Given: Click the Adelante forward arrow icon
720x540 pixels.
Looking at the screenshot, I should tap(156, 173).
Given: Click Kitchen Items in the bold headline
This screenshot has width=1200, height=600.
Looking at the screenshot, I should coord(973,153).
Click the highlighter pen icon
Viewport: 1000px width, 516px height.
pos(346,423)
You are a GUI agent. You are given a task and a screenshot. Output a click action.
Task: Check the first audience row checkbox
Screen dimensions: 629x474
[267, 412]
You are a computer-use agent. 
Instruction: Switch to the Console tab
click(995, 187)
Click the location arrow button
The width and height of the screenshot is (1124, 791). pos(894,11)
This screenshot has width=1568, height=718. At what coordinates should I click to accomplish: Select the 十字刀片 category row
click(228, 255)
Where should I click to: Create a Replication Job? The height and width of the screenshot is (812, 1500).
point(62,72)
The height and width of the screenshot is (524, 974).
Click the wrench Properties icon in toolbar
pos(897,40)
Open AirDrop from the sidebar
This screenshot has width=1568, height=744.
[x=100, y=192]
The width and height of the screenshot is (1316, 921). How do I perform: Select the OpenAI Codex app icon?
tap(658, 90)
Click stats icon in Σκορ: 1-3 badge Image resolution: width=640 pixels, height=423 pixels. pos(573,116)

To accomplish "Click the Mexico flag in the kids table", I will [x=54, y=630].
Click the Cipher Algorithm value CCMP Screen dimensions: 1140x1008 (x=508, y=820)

_ _ _

Work request — The listing above should be returned in full, exactly as shown.

Response —
Given: Click the Adelante forward arrow icon
720x540 pixels.
Looking at the screenshot, I should tap(156, 173).
Given: Click Kitchen Items in the bold headline
This screenshot has width=1200, height=600.
Looking at the screenshot, I should coord(973,153).
Click the highlighter pen icon
Viewport: 1000px width, 516px height.
pos(346,423)
You are a GUI agent. You are given a task and a screenshot. Output a click action.
Task: Check the first audience row checkbox
Screen dimensions: 629x474
[267, 412]
You are a computer-use agent. 
Instruction: Switch to the Console tab
click(995, 187)
Click the location arrow button
The width and height of the screenshot is (1124, 791). pos(894,11)
This screenshot has width=1568, height=718. At what coordinates should I click to accomplish: Select the 十字刀片 category row
click(228, 255)
Where should I click to: Create a Replication Job? The height and width of the screenshot is (812, 1500).
point(62,72)
The height and width of the screenshot is (524, 974).
Click the wrench Properties icon in toolbar
pos(897,40)
Open AirDrop from the sidebar
This screenshot has width=1568, height=744.
[x=100, y=192]
The width and height of the screenshot is (1316, 921). How do I perform: Select the OpenAI Codex app icon?
tap(658, 90)
Click stats icon in Σκορ: 1-3 badge Image resolution: width=640 pixels, height=423 pixels. pos(573,116)

To accomplish "Click the Mexico flag in the kids table", I will [x=54, y=630].
Click the Cipher Algorithm value CCMP Screen dimensions: 1140x1008 (x=508, y=820)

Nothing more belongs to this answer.